Well, kiddo, you can’t have it both ways.  Either you’re just a supportive friend or you want to be my boyfriend, but you can’t be jealous when I pay attention to another guy that isn’t you.  If that bothers you, then fucking DO something about it.  I can’t wait on you forever.  I won’t wait on you forever.

One of my favorite moments of When Harry Met Sally is when Harry, after years of are-we-aren’t-we moments, realizes on New Years Eve he loves Sally so he runs through Manhattan and finds her at a party to tell her, even though she is angry with him.  He tells her that “I love that you get cold when it’s seventy one degrees out, I love that it takes you an hour and a half to order a sandwich, I love that you get a little crinkle above you nose when you’re looking at me like I’m nuts, I love that after I spend a day with you I can still smell your perfume on my clothes and I love that you are the last person I want to talk to before I go to sleep at night. And it’s not because I’m lonely, and it’s not because it’s New Years Eve. I came here tonight because when you realize you want to spend the rest of your life with somebody, you want the rest of the life to start as soon as possible.”  It takes her by surprise, and she says “You see, that is just like you Harry. You say things like that and you make it impossible for me to hate you. And I hate you Harry…I really hate you.”  Then, of course, they kiss.

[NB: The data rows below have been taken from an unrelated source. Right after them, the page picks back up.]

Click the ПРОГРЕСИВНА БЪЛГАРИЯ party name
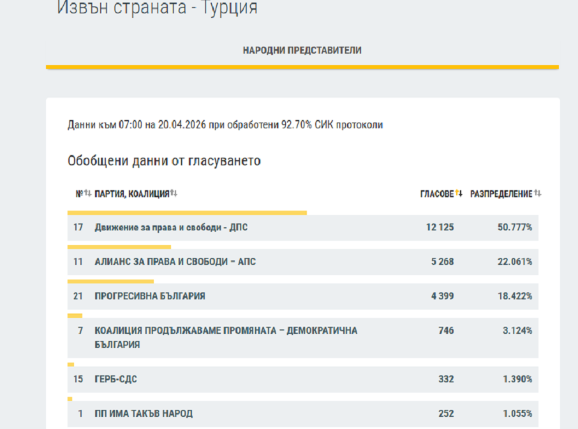578x429 pixels. (150, 296)
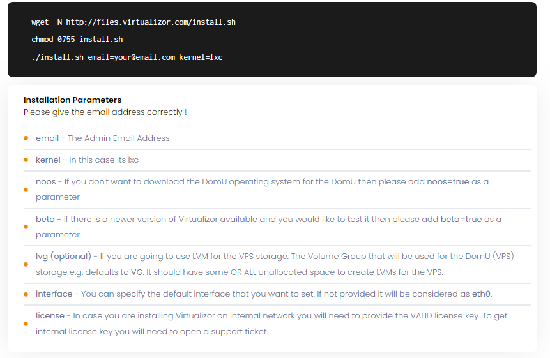Click the bold eth0 text
The height and width of the screenshot is (358, 550).
tap(481, 294)
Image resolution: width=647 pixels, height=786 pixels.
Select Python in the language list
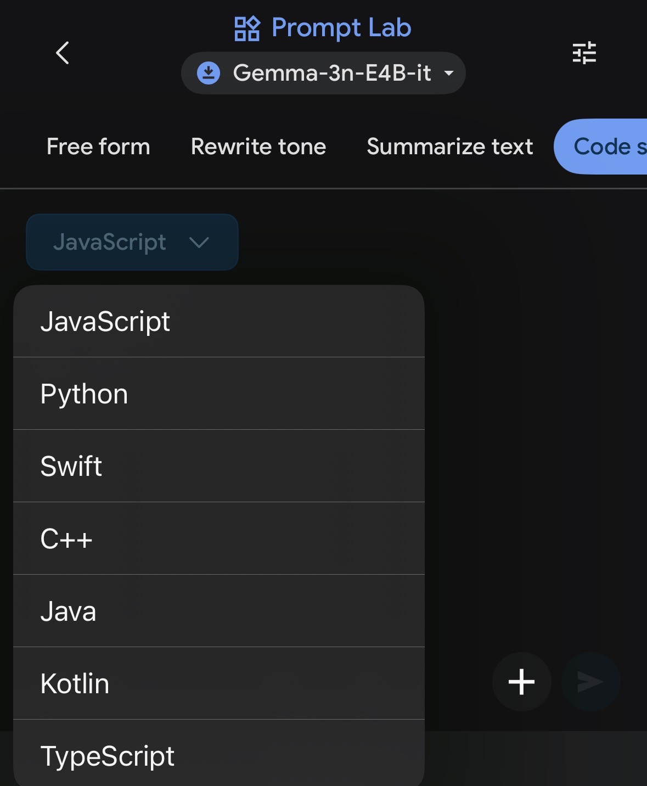(x=218, y=394)
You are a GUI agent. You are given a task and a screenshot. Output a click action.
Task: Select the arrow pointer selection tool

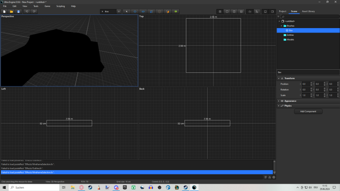coord(126,11)

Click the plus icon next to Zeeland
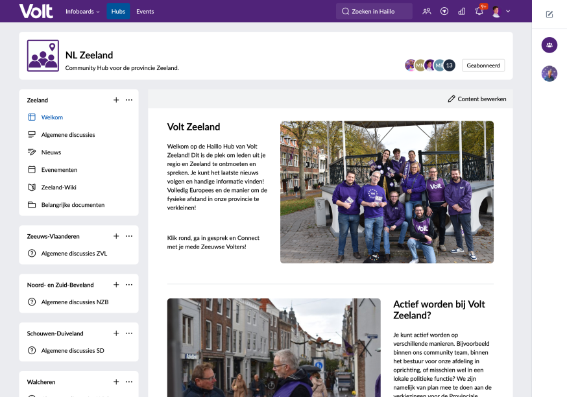point(116,100)
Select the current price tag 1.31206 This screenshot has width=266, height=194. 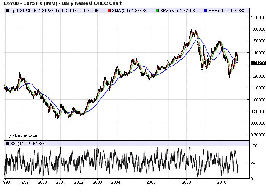[257, 64]
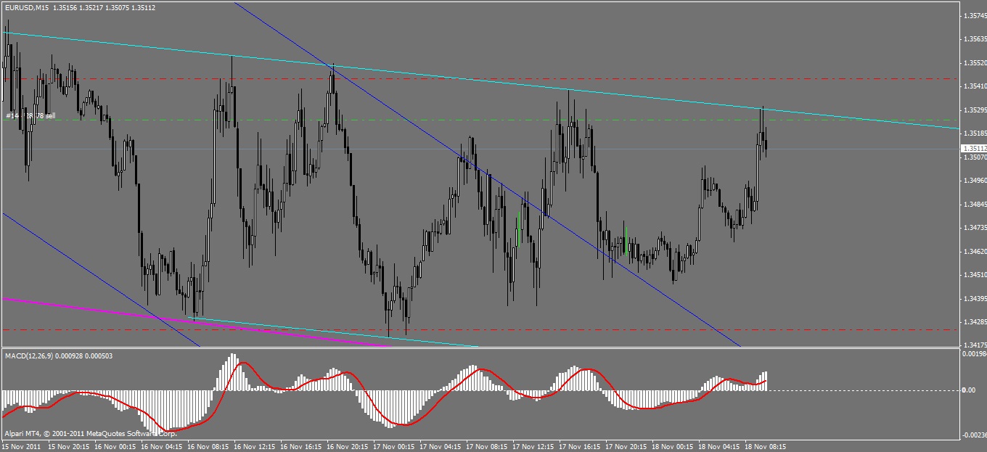The height and width of the screenshot is (452, 987).
Task: Click the Alpari MT4 copyright text
Action: [x=90, y=433]
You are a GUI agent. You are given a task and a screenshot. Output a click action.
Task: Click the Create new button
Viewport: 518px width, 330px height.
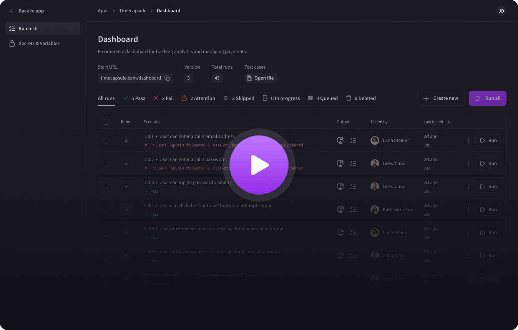441,98
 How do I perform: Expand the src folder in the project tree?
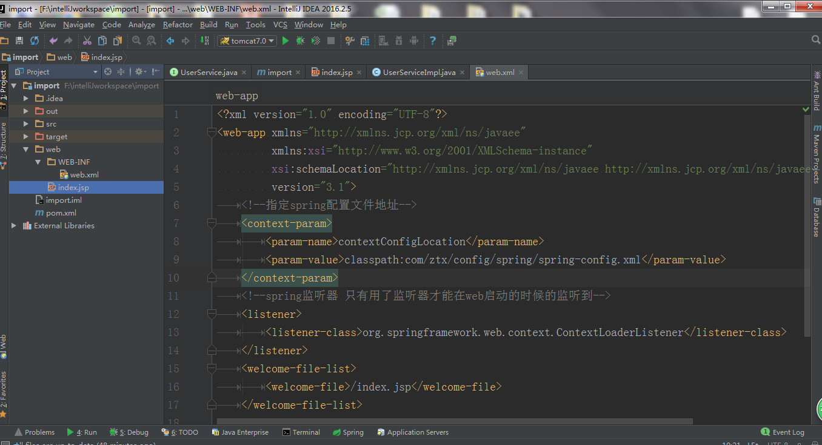click(x=25, y=124)
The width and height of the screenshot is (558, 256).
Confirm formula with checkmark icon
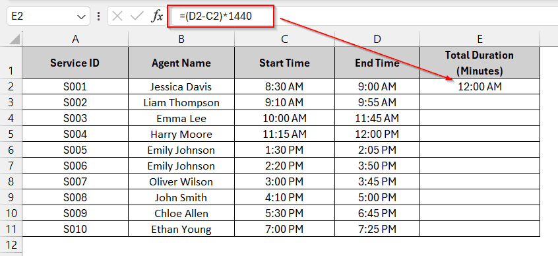click(x=137, y=16)
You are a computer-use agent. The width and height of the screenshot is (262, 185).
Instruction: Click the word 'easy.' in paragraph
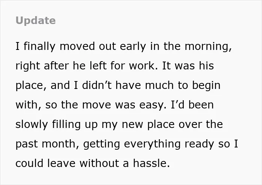pos(153,105)
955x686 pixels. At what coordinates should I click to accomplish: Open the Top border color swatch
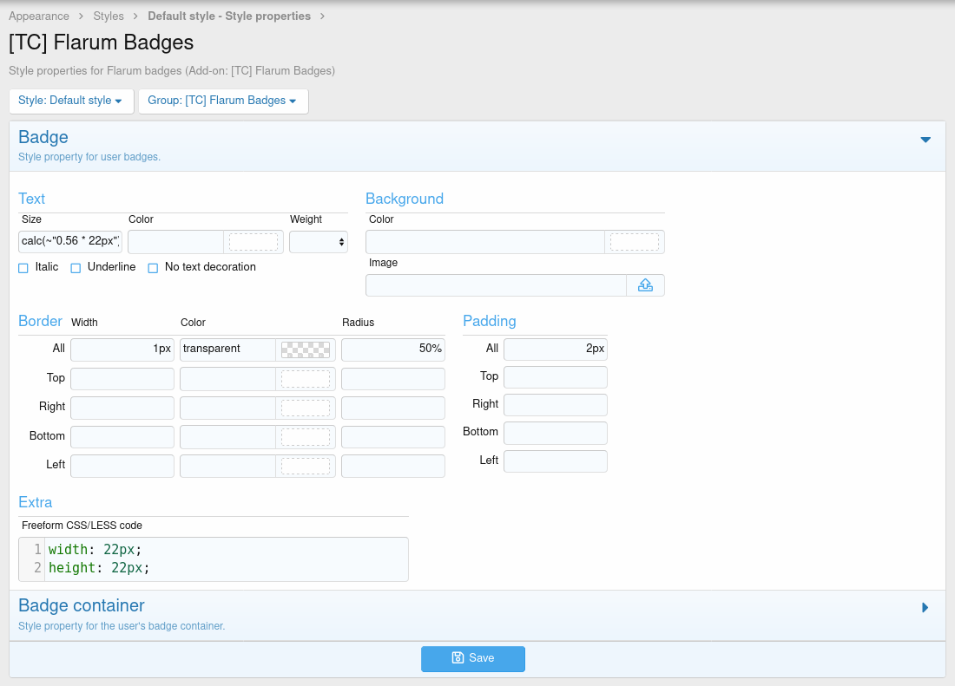(306, 379)
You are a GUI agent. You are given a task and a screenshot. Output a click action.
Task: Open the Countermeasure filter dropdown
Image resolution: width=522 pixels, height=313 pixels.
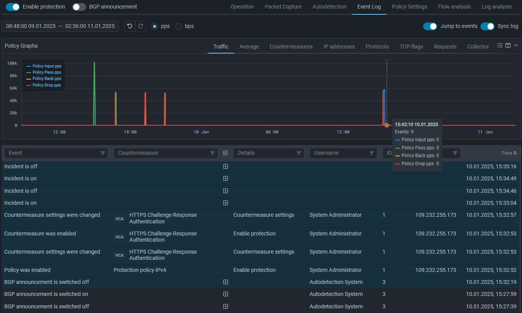coord(212,153)
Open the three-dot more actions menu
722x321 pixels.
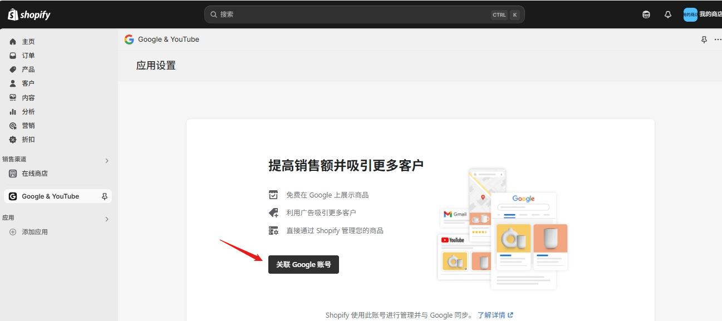(x=718, y=39)
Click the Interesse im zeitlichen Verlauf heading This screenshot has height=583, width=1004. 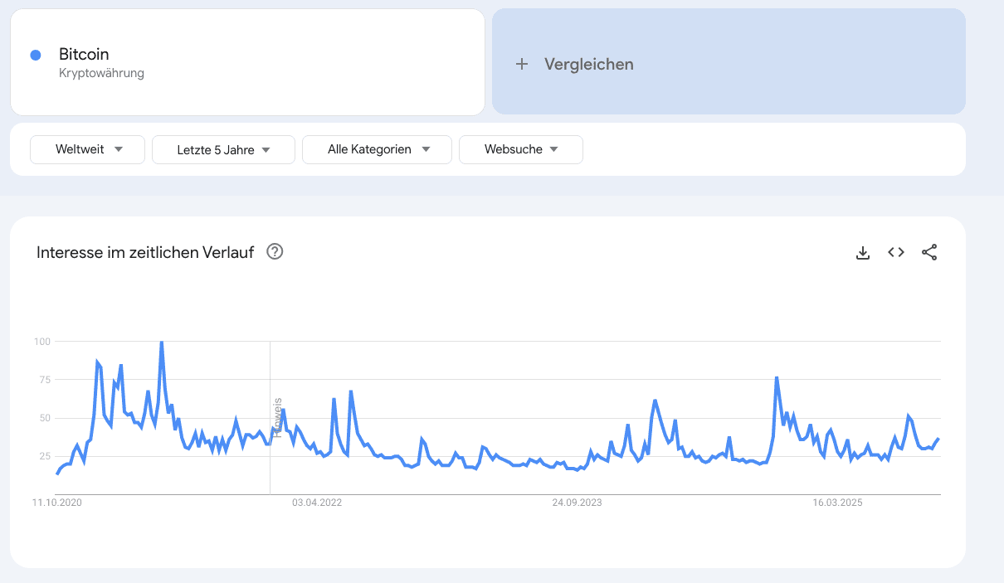pyautogui.click(x=145, y=253)
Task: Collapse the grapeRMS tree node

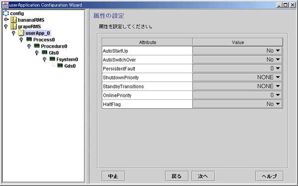Action: [6, 26]
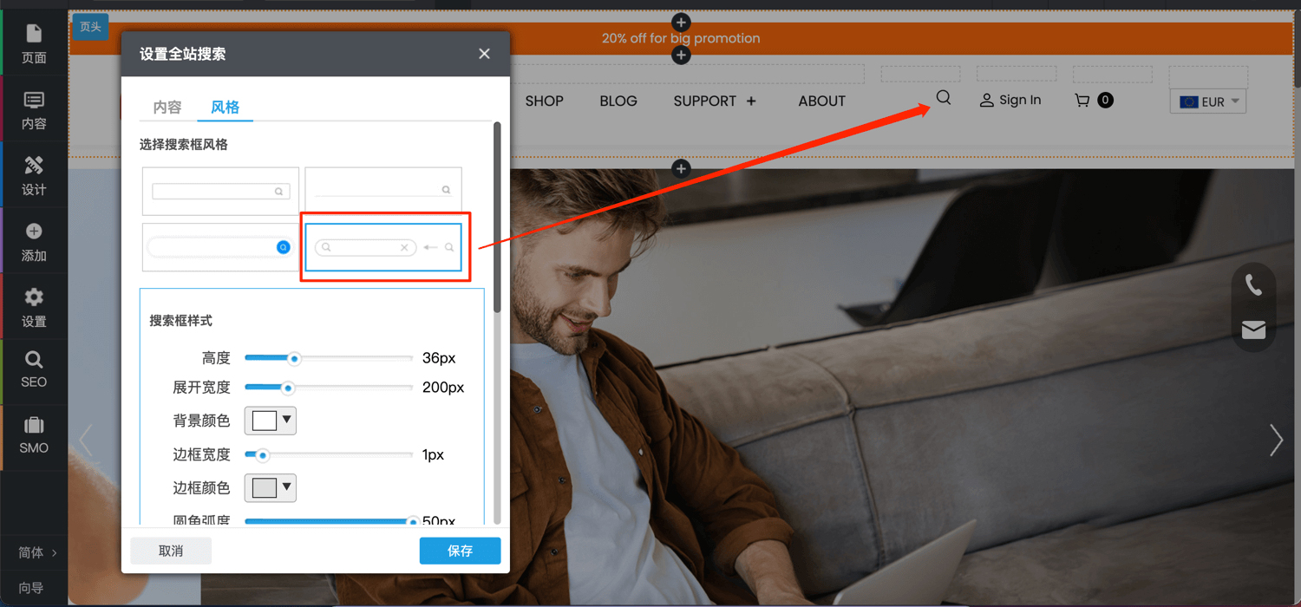Expand the EUR currency dropdown
The width and height of the screenshot is (1301, 607).
click(1208, 101)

And while I know romantic comedies all have some sort of semi-cliched moment like this, I can’t help thinking that maybe THIS is what I want.  I want someone to know me that well and find all those weird little quirks about me wonderful; I want that sudden realization they can’t do without them.  They can’t do without ME.  And I don’t want them to be afraid to just tell me…even in the middle of an awesome late 1980s New Year’s Eve party.

I don’t know how all this will turn out.  I know I have to do something about this.  I am tired of indecision.  I am tired of being one of the guys.  I am tired of not being taken seriously as a woman.  I am tired of the glances and the missed opportunities and the soulful conversations that make me feel special but never really lead anywhere.  And as tired as I am where I should quit, there he will be to say that he would be lost without me or that I have a way of knowing exactly what he needs to hear and I just understand him better than anyone else.

You see?  That is JUST like you.  You say things like that, and you make it impossible for me to hate you.